--- TASK TO COMPLETE ---
Compute how many lines below contain the word "will" and respond with that number only.

--- DATA FOR THE TASK ---
════════════════════
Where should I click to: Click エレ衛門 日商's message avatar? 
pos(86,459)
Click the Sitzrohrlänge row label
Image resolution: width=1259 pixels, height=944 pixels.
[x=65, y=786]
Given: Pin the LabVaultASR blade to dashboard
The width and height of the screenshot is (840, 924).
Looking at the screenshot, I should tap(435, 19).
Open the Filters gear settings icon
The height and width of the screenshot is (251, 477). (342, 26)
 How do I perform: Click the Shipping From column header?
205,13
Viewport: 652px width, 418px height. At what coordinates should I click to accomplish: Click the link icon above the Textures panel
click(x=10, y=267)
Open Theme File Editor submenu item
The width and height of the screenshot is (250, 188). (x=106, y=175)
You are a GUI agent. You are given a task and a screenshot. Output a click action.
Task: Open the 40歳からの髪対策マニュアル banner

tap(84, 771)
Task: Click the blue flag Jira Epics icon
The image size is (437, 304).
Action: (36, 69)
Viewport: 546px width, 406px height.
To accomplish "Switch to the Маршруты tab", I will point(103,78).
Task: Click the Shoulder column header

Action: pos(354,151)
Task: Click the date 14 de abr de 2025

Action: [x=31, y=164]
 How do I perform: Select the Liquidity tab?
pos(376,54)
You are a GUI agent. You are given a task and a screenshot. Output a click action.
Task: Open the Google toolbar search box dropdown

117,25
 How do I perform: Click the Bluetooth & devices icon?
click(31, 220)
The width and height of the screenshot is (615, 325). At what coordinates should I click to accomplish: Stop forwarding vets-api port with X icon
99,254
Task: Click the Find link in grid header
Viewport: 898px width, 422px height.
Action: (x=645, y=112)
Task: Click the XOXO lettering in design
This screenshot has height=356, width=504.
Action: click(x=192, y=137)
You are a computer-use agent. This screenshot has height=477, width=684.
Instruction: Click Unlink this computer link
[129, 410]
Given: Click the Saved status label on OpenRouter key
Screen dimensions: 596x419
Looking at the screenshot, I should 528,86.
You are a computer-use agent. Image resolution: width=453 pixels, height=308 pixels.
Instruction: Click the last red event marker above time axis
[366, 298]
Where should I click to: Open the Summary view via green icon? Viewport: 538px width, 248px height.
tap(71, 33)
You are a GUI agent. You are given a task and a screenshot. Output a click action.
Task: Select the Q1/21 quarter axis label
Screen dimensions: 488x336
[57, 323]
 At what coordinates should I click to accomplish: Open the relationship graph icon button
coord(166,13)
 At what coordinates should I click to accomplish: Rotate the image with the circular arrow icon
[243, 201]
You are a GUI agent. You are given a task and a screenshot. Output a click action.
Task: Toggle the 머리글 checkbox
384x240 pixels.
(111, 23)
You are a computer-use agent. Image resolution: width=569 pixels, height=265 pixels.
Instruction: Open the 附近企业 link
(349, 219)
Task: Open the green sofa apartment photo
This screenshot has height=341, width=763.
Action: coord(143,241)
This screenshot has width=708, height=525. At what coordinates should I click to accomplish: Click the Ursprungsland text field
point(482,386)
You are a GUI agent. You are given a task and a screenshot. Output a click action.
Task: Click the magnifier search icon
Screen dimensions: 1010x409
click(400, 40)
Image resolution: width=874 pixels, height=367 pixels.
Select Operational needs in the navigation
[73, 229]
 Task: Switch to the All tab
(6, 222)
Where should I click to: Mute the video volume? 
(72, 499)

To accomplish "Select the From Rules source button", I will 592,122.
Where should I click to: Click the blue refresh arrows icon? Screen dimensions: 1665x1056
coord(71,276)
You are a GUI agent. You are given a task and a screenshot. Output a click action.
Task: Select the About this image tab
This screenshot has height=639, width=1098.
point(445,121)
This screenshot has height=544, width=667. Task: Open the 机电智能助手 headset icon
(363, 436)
════════════════════
--- OUTPUT FOR THIS EXERCISE ---
2